## Instructions for the task
Go through the data below. List every line that holds the word "next".

(Stored items)
Start of Block
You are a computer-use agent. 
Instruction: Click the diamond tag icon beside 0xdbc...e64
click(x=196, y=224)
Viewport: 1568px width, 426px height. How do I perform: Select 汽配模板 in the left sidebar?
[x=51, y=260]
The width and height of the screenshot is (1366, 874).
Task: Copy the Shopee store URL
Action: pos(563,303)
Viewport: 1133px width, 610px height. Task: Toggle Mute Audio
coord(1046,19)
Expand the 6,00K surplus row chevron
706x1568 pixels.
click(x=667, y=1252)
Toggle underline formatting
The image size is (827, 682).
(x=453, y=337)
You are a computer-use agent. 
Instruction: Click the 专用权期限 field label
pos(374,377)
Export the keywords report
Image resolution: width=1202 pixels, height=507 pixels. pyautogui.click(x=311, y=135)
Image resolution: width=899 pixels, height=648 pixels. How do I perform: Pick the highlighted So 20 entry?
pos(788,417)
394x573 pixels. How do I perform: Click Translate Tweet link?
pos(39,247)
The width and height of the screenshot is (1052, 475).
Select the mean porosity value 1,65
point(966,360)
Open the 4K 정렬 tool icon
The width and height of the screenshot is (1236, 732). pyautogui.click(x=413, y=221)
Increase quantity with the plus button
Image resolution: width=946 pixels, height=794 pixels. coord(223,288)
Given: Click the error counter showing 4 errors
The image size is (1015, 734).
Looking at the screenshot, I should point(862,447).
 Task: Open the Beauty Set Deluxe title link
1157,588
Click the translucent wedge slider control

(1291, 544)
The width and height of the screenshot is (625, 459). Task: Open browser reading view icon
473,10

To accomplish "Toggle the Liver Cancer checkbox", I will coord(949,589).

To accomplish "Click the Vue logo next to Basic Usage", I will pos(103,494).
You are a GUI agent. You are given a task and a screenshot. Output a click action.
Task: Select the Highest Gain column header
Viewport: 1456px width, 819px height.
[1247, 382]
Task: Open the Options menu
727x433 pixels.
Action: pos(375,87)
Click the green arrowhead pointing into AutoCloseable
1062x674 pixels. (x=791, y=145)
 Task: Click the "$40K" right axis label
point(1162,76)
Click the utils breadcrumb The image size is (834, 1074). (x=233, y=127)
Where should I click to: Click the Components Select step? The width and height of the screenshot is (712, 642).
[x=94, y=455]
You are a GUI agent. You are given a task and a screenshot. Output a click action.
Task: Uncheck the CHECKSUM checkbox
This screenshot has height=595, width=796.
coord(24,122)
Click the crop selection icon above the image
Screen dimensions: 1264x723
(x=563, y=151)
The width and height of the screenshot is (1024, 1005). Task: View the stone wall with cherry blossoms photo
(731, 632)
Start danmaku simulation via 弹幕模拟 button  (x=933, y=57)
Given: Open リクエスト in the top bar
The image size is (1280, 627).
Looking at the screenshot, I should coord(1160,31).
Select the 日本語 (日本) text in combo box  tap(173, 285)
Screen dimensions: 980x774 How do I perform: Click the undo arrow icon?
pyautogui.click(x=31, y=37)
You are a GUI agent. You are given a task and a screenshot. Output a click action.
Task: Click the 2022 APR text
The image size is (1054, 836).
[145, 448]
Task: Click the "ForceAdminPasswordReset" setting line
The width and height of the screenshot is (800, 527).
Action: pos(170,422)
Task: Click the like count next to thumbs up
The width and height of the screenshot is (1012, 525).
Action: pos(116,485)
End of Block
## Answer section
To accomplish "Click the Vue logo next to Basic Usage", I will pos(103,494).
Task: Click the like count next to thumbs up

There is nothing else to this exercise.